The initial purpose of this tutorial was to introduce my colleague, whos a college sophomore in Engineering, an intuitive feeling for Dimensionality Reduction techniques and how to visualize it.
I could choose the well-known iris dataset to do this, but I decided to work with data belonging to a much higher feature space - images. 75000 dimensions to be exact.
The following content is a visual approach to understanding PCA on extremely high dimensional datasets and walks through the code step-by-step, showing how easily these techniques can be implemented nowadays using Python.
In [1]:
%matplotlib inline
import numpy as np #as always
import matplotlib.pyplot as plt #to visualize things
import urllib #to download our dataset
from PIL import Image #to manipulate images
from StringIO import StringIO # these libraries are used to unzip
from zipfile import ZipFile # and store images in memory
from sklearn.decomposition import PCA # PCA itself. There's quite a theory behind this, but we'll skip it in this tutorial
from pylab import rcParams #just so I can resize my resulting images
rcParams['figure.figsize'] = 15, 5
First thing to do is download the dataset.
This is a publicly available dataset from FEI in Brazil. It consists of two images (smiling and not smiling) taken from 200 individuals, totalling 400 images. For more information, please visit: http://fei.edu.br/~cet/facedatabase.html
In [2]:
url1 = 'http://fei.edu.br/~cet/frontalimages_spatiallynormalized_part1.zip'
url2 = 'http://fei.edu.br/~cet/frontalimages_spatiallynormalized_part2.zip'
zip_files = [urllib.urlretrieve(url1)[0],urllib.urlretrieve(url2)[0]]

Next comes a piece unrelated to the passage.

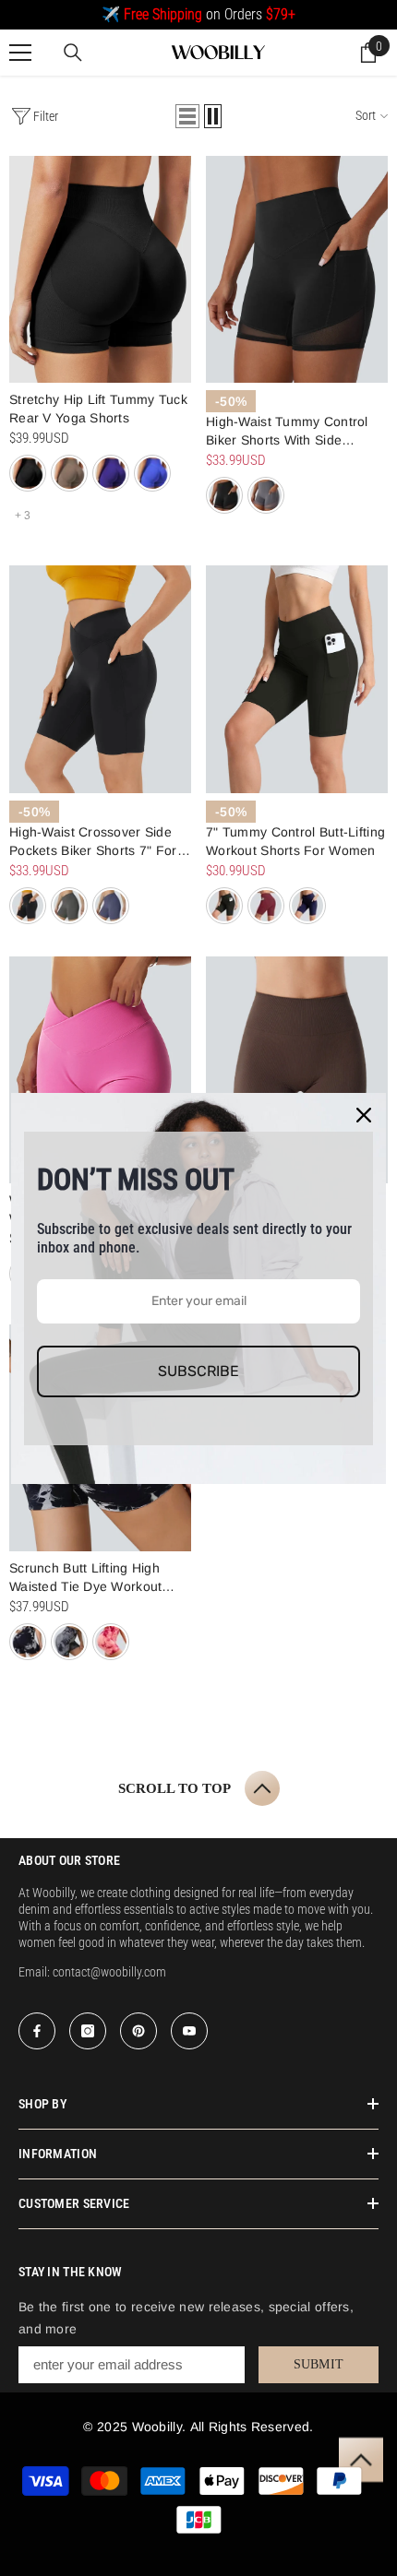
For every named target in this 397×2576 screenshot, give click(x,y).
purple (110, 473)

archive = [ZipFile(zip_files[0],'r'),ZipFile(zip_files[1],'r')]
face_db = []
for name in archive[0].namelist()+archive[1].namelist():
try:
face = Image.open(StringIO(archive[0].read(name)))
except:
face = Image.open(StringIO(archive[1].read(name)))
face_db.append(np.array(face))
face_db = np.array(face_db)
Before we can use image data for any type of statistical analysis, we need to tranform it into a more "statistical friendly" data format. The problem here is that each image is represented by a matrix of pixels in which each pixel is a different variable representing its intensity from 0 (black) to 255 (white).
A "statistical friendly" data format has its variables represented by columns and its samples represented by rows, just like spreadsheets we all familiar with.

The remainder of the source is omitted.